5 -  Les animaux vivent toujours sous la pression des nécessités vitales, ce qui les immunise contre les conflits nés de l’oisiveté. Il faut en effet, n’avoir rien à d’autre à faire, c’est-à-dire s’être totalement détaché du souci de sa propre conservation par l’accumulation de biens pour chercher des querelles d’honneurs à ses pairs. Hobbes soutient que les disputes, les intentions belliqueuses mais surtout les réactions d’amour-propre causées par ce que l’on interprète comme le manque de respect à l’égard de « notre rang » sont caractéristiques d’êtres culturels qui se sont extraits de la condition animale de dépendance à l’égard de la faim, de la soif, etc. Pour se faire un point d’honneur de la défense de son nom ou de son titre jusqu’à provoquer en duel celui dont on pense qu’il leur manque de respect, il faut s’être préalablement détaché de nos besoins vitaux, organiques, ce dont les animaux sont incapables.

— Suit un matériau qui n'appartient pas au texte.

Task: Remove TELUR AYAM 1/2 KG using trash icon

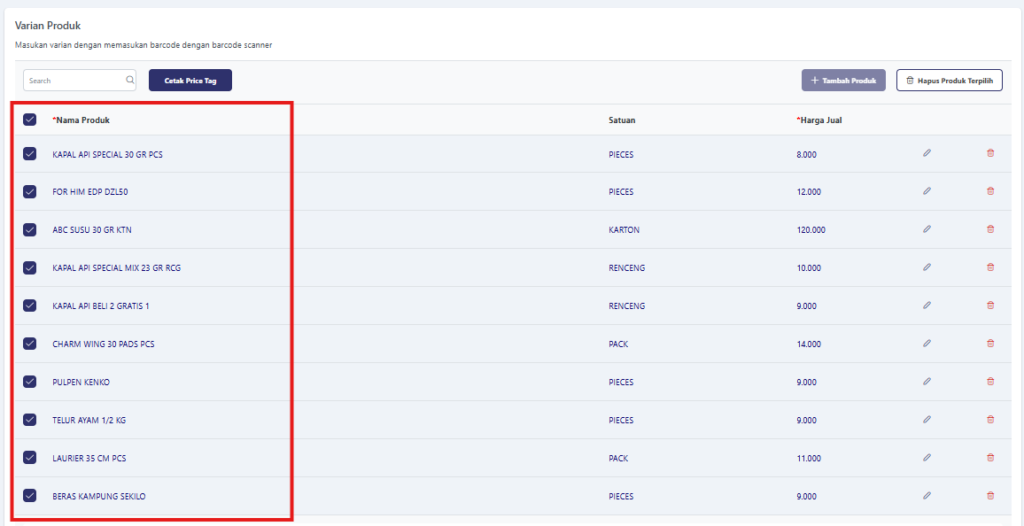Action: point(990,419)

6 – Le dernier argument est vraiment essentiel. Il est le plus conforme à la thèse fondamentale de Thomas Hobbes. Les animaux, pris qu’ils sont dans le flux naturel et physique de leurs appétits, dans la réactivité purement sensible et primitive à ce qui les touche sont liés entre eux par cette commune dépendance. Ils s’entendent parce qu’ils n’ont pas le choix, parce qu’ils sont tissés dans la condition même de cette passivité. Les hommes, eux, ne peuvent s’entendre qu’artificiellement, par contrat, ce qui ne suffirait pas à assurer leur entente si celle-ci n’était pas fondée et comme forgée par la peur commune que doit leur inspirer le pouvoir souverain : le « Léviathan ». Il faut que la crainte  de la punition agisse comme une menace sur chacun de leurs actes civils afin de préserver la concorde, laquelle ne saurait être que jouée, mimée, apparente mais précisément fondée sur la peur du châtiment bien réel auquel s’exposerait le citoyen qui refuserait de jouer cette comédie là. Puisque l’homme est amené, du fait même de son intelligence, à rajouter constamment du symbolique sur le simple éveil des passions et des sentiments, nous n’avons pas d’autre choix que de suivre cette pente en créant les conditions d’un accord contractuel, mais ce dernier ne serait suivi d’aucun effet sans la peur effective que doit créer la menace du pouvoir du souverain, lequel ne connaît aucune autre limite que celle de sauvegarder l’unité civile.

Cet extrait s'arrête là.